Work item.
The requested output is every line from the one with "Click thumbs-up count on Anna's comment" through the last line below, printed exactly.

The data.

· · · ·

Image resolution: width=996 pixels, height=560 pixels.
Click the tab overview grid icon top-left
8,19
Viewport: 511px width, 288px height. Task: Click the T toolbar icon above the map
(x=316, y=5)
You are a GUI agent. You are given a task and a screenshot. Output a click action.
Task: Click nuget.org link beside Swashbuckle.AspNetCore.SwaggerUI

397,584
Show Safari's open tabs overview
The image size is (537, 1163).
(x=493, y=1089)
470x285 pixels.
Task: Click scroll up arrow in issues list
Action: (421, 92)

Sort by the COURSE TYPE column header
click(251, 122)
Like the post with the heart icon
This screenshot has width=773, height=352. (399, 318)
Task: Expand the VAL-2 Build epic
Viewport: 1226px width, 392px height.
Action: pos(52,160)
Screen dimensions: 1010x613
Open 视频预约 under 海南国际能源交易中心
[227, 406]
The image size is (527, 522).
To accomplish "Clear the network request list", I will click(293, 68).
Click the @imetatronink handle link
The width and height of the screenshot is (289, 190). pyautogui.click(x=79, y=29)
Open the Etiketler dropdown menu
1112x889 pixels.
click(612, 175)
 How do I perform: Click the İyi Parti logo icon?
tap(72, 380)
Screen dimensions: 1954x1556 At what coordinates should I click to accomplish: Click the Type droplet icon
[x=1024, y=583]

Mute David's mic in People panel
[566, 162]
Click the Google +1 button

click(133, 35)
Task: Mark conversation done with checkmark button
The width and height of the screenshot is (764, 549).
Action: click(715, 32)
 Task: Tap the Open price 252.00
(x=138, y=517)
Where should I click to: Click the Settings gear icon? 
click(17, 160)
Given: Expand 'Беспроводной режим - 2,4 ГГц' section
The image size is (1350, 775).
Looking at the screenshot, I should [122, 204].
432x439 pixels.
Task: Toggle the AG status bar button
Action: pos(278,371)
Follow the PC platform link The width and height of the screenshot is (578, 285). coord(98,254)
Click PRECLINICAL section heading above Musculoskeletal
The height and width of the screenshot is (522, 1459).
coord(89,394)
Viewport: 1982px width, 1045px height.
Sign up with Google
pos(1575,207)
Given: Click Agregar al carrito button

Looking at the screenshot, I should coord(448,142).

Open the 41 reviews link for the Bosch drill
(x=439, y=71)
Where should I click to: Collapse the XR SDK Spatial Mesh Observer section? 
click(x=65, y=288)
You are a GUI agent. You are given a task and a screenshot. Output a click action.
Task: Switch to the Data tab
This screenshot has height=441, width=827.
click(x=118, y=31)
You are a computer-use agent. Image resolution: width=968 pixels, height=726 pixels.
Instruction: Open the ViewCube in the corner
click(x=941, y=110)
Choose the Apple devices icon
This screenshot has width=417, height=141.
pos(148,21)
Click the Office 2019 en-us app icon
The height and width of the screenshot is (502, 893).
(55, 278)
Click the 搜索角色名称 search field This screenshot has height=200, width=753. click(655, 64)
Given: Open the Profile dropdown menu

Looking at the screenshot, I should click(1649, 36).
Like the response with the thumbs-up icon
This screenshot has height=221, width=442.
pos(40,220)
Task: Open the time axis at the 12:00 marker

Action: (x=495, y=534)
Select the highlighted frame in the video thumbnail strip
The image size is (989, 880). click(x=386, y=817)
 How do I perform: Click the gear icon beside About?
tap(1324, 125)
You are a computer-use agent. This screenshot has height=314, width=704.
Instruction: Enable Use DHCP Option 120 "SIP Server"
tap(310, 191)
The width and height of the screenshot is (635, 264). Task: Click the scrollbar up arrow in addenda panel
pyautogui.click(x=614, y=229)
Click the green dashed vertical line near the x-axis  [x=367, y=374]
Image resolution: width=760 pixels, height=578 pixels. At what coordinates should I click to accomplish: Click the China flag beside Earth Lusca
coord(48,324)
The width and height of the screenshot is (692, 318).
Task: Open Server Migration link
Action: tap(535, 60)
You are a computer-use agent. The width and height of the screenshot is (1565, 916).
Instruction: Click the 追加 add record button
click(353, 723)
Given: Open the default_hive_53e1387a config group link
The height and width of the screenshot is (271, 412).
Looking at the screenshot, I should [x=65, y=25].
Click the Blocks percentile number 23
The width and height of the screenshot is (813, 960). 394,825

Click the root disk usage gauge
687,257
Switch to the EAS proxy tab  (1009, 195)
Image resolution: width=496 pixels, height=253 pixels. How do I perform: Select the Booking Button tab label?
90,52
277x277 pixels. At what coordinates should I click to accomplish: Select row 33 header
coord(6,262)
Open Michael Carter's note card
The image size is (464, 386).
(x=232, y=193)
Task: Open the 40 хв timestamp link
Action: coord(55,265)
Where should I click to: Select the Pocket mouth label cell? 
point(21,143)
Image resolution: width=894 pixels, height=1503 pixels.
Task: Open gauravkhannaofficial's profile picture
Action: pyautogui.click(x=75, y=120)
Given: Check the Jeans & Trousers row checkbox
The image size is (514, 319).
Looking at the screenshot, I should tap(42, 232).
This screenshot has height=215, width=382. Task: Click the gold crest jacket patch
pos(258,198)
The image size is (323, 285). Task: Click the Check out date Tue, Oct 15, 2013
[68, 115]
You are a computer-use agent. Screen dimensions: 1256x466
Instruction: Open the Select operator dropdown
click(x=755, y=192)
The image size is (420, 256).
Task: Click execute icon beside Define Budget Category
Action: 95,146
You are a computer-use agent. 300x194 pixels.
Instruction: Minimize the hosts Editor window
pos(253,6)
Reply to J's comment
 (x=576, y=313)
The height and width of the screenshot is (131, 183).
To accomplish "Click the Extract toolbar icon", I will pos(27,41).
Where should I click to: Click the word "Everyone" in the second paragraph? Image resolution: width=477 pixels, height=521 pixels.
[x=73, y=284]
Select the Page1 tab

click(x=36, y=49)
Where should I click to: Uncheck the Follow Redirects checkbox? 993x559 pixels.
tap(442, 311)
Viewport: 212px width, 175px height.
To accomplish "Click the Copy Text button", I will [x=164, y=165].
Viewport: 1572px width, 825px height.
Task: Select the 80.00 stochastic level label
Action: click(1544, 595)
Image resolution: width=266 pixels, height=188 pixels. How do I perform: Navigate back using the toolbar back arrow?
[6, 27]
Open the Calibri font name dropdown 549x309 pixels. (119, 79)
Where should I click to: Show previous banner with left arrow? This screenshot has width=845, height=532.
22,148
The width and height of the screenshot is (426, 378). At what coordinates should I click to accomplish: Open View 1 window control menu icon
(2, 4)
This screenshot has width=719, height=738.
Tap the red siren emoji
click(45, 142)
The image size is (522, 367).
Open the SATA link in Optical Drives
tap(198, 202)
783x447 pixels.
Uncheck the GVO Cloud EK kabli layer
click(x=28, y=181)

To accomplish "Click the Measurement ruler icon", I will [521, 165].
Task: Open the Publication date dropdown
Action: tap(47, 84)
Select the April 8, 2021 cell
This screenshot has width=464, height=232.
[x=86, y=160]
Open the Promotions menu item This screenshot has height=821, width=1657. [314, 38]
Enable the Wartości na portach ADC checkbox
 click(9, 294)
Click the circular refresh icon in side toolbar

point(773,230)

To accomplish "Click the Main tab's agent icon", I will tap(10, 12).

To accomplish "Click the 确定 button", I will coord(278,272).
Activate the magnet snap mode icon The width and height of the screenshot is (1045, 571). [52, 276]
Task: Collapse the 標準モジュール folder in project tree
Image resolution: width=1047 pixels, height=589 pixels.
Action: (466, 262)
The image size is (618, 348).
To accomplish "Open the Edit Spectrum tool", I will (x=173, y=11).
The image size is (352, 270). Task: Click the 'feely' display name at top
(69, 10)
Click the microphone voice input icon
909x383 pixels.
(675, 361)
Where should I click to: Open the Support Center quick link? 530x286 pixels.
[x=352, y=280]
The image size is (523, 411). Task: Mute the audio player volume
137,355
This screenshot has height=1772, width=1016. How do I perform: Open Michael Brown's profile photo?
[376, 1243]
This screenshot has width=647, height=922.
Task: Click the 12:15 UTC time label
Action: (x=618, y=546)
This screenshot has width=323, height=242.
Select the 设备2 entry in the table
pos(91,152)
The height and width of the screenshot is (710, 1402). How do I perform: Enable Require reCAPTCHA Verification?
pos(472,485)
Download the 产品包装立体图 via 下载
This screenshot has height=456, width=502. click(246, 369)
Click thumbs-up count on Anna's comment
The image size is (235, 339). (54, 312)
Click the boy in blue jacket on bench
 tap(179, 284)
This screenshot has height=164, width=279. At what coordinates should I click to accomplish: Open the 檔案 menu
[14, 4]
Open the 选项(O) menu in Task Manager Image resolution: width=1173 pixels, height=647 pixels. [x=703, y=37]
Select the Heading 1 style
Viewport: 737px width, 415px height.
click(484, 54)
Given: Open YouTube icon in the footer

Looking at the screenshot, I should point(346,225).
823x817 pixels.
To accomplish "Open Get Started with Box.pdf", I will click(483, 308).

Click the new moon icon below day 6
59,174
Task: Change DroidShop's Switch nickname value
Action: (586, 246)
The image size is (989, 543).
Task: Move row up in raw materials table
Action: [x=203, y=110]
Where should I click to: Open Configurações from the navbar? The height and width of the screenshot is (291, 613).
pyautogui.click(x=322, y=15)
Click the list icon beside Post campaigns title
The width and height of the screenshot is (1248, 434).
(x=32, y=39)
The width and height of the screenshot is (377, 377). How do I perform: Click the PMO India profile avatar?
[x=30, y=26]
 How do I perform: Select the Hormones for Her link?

· · · ·

Solution.
Click thumbs-up count on Anna's comment
The image size is (235, 339). (54, 312)
Click the boy in blue jacket on bench
 tap(179, 284)
This screenshot has height=164, width=279. At what coordinates should I click to accomplish: Open the 檔案 menu
[14, 4]
Open the 选项(O) menu in Task Manager Image resolution: width=1173 pixels, height=647 pixels. [x=703, y=37]
Select the Heading 1 style
Viewport: 737px width, 415px height.
click(484, 54)
Given: Open YouTube icon in the footer

Looking at the screenshot, I should point(346,225).
823x817 pixels.
To accomplish "Open Get Started with Box.pdf", I will click(483, 308).

Click the new moon icon below day 6
59,174
Task: Change DroidShop's Switch nickname value
Action: (586, 246)
The image size is (989, 543).
Task: Move row up in raw materials table
Action: [x=203, y=110]
Where should I click to: Open Configurações from the navbar? The height and width of the screenshot is (291, 613).
pyautogui.click(x=322, y=15)
Click the list icon beside Post campaigns title
The width and height of the screenshot is (1248, 434).
(x=32, y=39)
The width and height of the screenshot is (377, 377). How do I perform: Click the PMO India profile avatar?
[x=30, y=26]
 How do I perform: Select the Hormones for Her link?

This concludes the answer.